Она стояла лицом к двери, молчала, точно не слыша Мадьярова, потом сказала:
— Что вы, Леня, он ко мне относится, как к козявке. Петя его считает недобрым, насмешливым, надменным, за это его не любят физики, а некоторые его боятся. Но я не согласна, мне кажется, он очень добрый.
— Ну уж добрый меньше всего, — сказал Мадьяров. — Язвил всех, ни с кем не согласен. Но ум свободный, не замагничен.
— Нет, он добрый, незащищенный.
— Но надо признать, — проговорил Мадьяров, — Петенька и сейчас лишнего слова не скажет.
В это время Соколов вошел в комнату. Он услышал слова Мадьярова.
— Я вот о чем попрошу тебя, Леонид Сергеевич, — сказал он, — не учи ты меня, а во-вторых, я попрошу тебя в моем присутствии подобных разговоров не вести.
Мадьяров сказал:
— Знаешь, Петр Лаврентьевич, и ты не учи меня. Я сам отвечаю за свои разговоры, как ты за свои.
Соколов хотел, видимо, ответить резкостью, но сдержался и вновь вышел из комнаты.

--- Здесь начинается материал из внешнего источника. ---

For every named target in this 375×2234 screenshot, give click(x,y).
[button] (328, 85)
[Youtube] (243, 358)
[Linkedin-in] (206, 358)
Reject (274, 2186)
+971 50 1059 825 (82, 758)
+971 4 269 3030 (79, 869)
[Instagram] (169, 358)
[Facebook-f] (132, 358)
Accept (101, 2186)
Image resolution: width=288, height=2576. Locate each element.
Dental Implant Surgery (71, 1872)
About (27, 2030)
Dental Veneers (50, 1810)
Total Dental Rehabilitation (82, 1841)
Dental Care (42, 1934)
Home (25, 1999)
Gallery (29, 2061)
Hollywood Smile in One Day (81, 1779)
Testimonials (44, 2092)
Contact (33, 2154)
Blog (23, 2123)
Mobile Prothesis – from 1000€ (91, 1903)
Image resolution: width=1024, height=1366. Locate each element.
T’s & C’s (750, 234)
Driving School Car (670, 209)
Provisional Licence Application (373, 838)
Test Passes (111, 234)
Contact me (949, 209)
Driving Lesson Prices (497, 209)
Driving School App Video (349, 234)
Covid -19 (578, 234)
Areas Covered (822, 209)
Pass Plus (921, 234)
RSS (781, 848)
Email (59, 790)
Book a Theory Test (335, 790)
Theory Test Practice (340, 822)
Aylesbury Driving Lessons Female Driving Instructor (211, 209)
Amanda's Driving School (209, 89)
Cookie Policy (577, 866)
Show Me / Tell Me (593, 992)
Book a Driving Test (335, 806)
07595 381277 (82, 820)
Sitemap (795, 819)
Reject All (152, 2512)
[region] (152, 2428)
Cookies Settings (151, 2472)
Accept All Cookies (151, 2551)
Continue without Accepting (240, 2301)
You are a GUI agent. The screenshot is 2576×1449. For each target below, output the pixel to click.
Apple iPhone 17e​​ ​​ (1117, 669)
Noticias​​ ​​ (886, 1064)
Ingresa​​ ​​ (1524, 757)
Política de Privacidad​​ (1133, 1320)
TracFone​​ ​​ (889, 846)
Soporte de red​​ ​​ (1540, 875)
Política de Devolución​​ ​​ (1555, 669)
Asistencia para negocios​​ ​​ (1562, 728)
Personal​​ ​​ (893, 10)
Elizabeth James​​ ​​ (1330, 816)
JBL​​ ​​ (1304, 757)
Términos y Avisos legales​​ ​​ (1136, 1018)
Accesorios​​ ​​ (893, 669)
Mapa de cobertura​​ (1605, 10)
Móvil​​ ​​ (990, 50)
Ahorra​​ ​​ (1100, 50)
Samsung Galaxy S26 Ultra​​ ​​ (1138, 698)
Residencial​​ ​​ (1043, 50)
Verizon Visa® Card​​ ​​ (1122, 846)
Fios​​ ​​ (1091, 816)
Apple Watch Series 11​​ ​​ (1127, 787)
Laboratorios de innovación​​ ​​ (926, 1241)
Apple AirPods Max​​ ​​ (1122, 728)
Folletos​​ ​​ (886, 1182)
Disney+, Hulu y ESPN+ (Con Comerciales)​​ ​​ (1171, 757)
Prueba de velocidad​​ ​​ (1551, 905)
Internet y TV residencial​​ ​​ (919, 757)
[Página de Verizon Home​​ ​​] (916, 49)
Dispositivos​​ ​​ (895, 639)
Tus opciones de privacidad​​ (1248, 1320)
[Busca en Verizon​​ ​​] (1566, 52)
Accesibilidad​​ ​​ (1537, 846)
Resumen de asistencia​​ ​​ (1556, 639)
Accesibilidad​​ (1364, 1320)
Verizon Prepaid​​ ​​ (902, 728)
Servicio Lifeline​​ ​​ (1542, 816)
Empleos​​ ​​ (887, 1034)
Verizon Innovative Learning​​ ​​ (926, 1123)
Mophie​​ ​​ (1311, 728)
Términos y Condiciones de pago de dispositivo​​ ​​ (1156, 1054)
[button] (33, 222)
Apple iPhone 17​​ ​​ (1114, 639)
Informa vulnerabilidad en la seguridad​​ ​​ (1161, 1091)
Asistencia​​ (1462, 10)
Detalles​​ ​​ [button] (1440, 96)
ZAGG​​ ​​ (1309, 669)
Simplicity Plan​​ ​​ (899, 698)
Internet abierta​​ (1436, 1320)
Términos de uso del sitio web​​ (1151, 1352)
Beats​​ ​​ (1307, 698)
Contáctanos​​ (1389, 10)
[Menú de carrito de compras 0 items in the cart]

— Что ж, я, пожалуй, домой пойду, — сказал Мадьяров.
Марья Ивановна сказала:
— Вы меня очень огорчите. Ведь вы знаете его доброту. Он всю ночь будет мучиться.
Она стала объяснять, что у Петра Лаврентьевича ранимая душа, что он много пережил, его в тридцать седьмом году вызывали на жестокие допросы, после этого он провел четыре месяца в нервной клинике.
Мадьяров слушал, кивая головой, сказал:
— Ладно, ладно, Машенька, уговорили, — и, вдруг озлившись, добавил: — Все это верно, конечно, но не одного Петрушу вашего вызывали. Помните, когда меня продержали на Лубянке одиннадцать месяцев? Петр за это время позвонил Клаве один только раз по телефону. Это родной сестре, а? И если помните, он и вам запретил ей звонить. Клаве это было очень больно… Может быть, он у вас великий физик, но душа у него с лакеинкой.
Марья Ивановна закрыла лицо руками и сидела молча.
— Никто, никто не поймет, как мне это все больно, — сказала она тихо.
Она одна знала, как тридцать седьмой год и жестокости сплошной коллективизации были отвратительны ему, как он душевно чист. Но одна она знала, как велика его скованность, его рабская покорность перед властью.
Поэтому он и был дома таким капризным, бонзой, привык, чтобы Машенька чистила ему ботинки, обвевала его платочком в жару, во время дачных прогулок отгоняла от его лица веточкой комаров.